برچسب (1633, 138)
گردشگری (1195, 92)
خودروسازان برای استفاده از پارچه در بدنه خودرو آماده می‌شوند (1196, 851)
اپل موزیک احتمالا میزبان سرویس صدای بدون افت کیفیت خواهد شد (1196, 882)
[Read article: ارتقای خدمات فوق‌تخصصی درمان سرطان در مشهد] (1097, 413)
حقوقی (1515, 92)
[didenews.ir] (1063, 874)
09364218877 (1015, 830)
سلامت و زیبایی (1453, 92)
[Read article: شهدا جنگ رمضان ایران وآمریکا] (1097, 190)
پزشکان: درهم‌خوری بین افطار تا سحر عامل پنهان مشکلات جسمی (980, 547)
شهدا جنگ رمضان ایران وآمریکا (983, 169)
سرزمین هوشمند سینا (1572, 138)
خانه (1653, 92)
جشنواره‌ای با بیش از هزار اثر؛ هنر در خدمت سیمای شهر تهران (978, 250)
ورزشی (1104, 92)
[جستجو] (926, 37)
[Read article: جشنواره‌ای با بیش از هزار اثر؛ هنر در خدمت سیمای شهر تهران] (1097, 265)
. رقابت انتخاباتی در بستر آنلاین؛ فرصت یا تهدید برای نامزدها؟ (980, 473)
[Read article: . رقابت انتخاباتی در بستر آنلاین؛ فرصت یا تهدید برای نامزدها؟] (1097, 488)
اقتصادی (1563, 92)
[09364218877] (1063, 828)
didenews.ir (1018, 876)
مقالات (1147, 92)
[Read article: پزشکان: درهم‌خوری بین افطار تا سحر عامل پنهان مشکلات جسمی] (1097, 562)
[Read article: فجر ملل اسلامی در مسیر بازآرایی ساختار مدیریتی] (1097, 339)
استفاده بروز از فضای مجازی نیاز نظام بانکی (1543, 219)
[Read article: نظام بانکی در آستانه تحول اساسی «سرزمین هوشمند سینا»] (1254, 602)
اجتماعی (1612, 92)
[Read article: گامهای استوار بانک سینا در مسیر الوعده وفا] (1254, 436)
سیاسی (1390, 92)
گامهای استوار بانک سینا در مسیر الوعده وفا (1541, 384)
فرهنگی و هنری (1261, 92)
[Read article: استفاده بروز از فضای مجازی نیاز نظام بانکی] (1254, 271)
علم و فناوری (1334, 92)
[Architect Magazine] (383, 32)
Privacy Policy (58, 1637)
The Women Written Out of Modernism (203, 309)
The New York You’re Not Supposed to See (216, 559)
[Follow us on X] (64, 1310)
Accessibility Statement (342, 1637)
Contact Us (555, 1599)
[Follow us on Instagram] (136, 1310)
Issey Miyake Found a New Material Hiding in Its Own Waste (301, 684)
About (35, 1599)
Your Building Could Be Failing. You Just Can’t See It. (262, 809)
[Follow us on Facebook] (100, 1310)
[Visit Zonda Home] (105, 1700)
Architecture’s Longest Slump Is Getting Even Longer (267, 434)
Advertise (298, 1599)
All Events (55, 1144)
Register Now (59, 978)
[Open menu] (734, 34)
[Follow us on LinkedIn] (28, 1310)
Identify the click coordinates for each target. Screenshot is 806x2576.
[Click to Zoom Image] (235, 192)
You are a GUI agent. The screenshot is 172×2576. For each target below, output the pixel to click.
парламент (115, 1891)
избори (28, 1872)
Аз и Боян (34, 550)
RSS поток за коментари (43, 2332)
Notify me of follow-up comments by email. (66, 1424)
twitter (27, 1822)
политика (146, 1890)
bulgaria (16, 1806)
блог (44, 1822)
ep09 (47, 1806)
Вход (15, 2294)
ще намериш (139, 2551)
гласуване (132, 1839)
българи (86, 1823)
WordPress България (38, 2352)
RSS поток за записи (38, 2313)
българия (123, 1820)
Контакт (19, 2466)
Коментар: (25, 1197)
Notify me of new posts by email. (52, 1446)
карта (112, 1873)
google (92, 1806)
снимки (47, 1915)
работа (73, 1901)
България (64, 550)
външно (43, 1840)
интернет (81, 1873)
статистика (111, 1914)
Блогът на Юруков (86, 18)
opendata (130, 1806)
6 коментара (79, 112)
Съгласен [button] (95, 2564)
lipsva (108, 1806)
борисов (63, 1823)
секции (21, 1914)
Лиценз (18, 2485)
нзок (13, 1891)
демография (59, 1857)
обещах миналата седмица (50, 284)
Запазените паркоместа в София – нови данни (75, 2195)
◆ ◆ ◆ ◆ ◆
> _What needs to be done_:
Please transcribe only the lines in the records above running from the line that has "[09364218877] (1063, 828)" through the line that has "About (35, 1599)", both included, exactly as they appear.

> _Answer to the exercise_:
[09364218877] (1063, 828)
didenews.ir (1018, 876)
مقالات (1147, 92)
[Read article: پزشکان: درهم‌خوری بین افطار تا سحر عامل پنهان مشکلات جسمی] (1097, 562)
[Read article: فجر ملل اسلامی در مسیر بازآرایی ساختار مدیریتی] (1097, 339)
استفاده بروز از فضای مجازی نیاز نظام بانکی (1543, 219)
[Read article: نظام بانکی در آستانه تحول اساسی «سرزمین هوشمند سینا»] (1254, 602)
اجتماعی (1612, 92)
[Read article: گامهای استوار بانک سینا در مسیر الوعده وفا] (1254, 436)
سیاسی (1390, 92)
گامهای استوار بانک سینا در مسیر الوعده وفا (1541, 384)
فرهنگی و هنری (1261, 92)
[Read article: استفاده بروز از فضای مجازی نیاز نظام بانکی] (1254, 271)
علم و فناوری (1334, 92)
[Architect Magazine] (383, 32)
Privacy Policy (58, 1637)
The Women Written Out of Modernism (203, 309)
The New York You’re Not Supposed to See (216, 559)
[Follow us on X] (64, 1310)
Accessibility Statement (342, 1637)
Contact Us (555, 1599)
[Follow us on Instagram] (136, 1310)
Issey Miyake Found a New Material Hiding in Its Own Waste (301, 684)
About (35, 1599)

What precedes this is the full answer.